Lists of topics are not sufficient though. The facilitator must anticipate how the workshop will progress and the amount of discussion each item might generate, and then set the timetable accordingly. In our experience:

  • Items addressed early in a workshop take longer than those towards the end, as participants adapt to the requirements of the workshop and the discussions and analyses involved
  • The facilitator must know when to finalise discussions so useful outcomes can be obtained in the time available
  • There must always be flexibility built in to the agenda, to cater for surprises and important matters that require more detailed attention than expected.

Adapting the process

In this case, the approach was aligned with ISO 31000. Some aspects, particularly risk identification, were augmented by elements from FMEA. This suited the technical nature of the risks and their relationship to specific bridge components and operating procedures. It also provided a structure for a comprehensive analysis of all the main systems, components and procedures and their interactions.

It is important to be flexible in your approach to studies like the one described here. Appropriate standards should be used as a guide, but they must be adapted to provide additional value where this can be done easily.

However, adaptation rarely means leaving out important steps. Standards like ISO 31000 for risk management and IEC 61802 for FMEA include steps that are necessary to achieve specific outcomes. While some of them can be simplified, think carefully before you omit them completely.

Setting priorities

Matrices like Table 4 attract criticism because they are often misused. Much of the criticism relates to their structure, the often very narrow interpretation attributed to the relationships between consequences and likelihoods, and the lack of flexibility in the application of the priorities they imply.

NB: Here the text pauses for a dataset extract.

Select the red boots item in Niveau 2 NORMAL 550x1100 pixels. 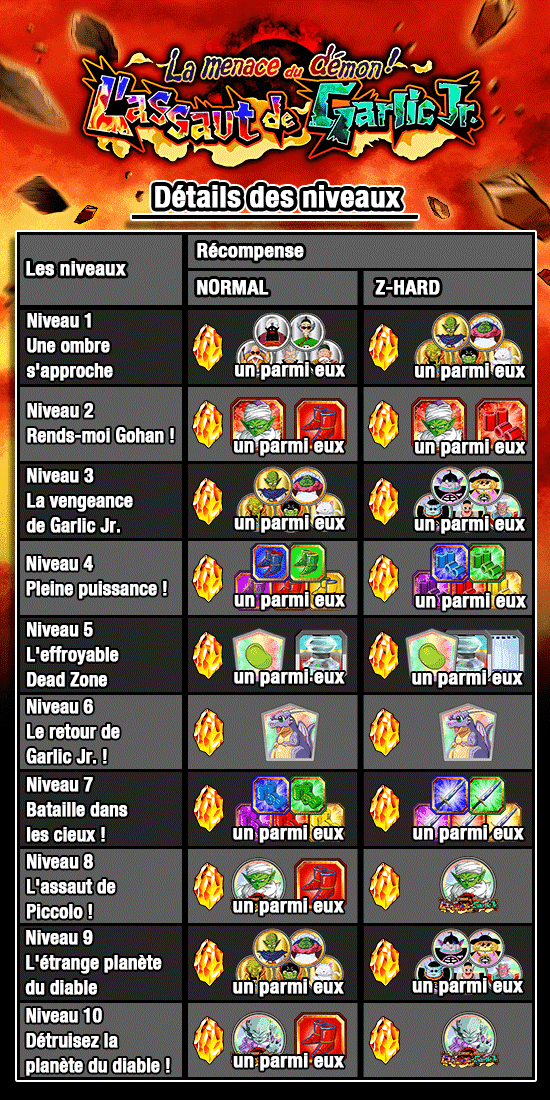[319, 421]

Matrices should not be used rigidly. Their purpose is to guide management attention, not to mandate specific responses. If the initial priority generated by the process does not make sense, the participants are expected to adjust it. They should be able to explain why they did this and how they reached their final conclusion. Risk management is based on what people believe, supported by available evidence, not on the mechanistic application of a tool.

Here the consequence and likelihood scales were developed and defined for this application, and the priority-setting matrix was similarly adapted. It was simple and easily used, and fit-for-purpose for setting indicative priorities. In this case, one Extreme and nine High risks emerged from the analysis using Table 4, and they were grouped with some of the lower-priority risks into seven focus areas for treatment planning.

Priority-setting matrices like this should complement and support management thinking, rather than constrain it.

Templates

Templates provide a structured and consistent way of collecting data in a workshop. They help to ensure important information is not omitted inadvertently, they focus discussion, and they provide a record of what was concluded in the workshop and why. The structure of a template keeps the structure of the process in front of the participants, so it encourages a disciplined approach.

Completed templates provide a valuable starting point for future reviews, to allow changes in assumptions to be identified easily and to support and justify changes in decisions where appropriate.

In this case, templates like Table 5 provided clear guidance for risk owners and those who were responsible for implementing improvement actions.

Recording information in well-designed templates improves the efficiency of workshops, enhances the effectiveness of risk treatment implementation, and demonstrates due diligence if that becomes necessary.

References

ISO 31000:2018, Risk management – Guidelines. International Organization for Standardization, Geneva.

IEC 60812:2017, Failure modes and effects analysis (FMEA). International Electrotechnical Commission, Geneva.